Items listed in a dataset:
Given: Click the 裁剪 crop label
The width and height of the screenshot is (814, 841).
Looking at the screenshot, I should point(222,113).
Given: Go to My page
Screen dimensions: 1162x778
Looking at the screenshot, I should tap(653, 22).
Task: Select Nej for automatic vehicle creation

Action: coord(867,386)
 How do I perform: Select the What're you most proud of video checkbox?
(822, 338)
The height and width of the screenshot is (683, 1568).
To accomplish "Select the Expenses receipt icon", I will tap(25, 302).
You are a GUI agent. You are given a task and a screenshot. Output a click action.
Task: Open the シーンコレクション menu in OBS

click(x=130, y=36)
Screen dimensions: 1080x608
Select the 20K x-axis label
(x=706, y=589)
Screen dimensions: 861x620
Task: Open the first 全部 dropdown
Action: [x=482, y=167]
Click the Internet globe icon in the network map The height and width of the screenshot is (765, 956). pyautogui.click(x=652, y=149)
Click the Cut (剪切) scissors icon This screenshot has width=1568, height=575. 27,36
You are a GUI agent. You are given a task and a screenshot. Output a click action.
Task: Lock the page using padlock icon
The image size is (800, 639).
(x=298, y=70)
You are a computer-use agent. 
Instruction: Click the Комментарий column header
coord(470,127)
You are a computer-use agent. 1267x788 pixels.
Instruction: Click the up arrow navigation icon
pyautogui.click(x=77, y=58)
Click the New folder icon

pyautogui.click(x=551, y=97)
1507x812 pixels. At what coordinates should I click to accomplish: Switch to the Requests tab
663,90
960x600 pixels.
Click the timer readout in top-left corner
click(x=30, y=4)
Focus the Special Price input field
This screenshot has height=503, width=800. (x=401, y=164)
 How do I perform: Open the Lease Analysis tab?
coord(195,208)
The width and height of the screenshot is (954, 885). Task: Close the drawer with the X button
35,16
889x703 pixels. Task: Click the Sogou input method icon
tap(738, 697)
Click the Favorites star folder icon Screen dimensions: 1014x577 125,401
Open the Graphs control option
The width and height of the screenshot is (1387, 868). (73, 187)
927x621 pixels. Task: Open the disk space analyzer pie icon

What you have to do – What are the lines of the data above that include the string "computer"? Copy them.

Reply –
You are a computer-use agent. 
You are a computer-use agent. 1267x788 pixels.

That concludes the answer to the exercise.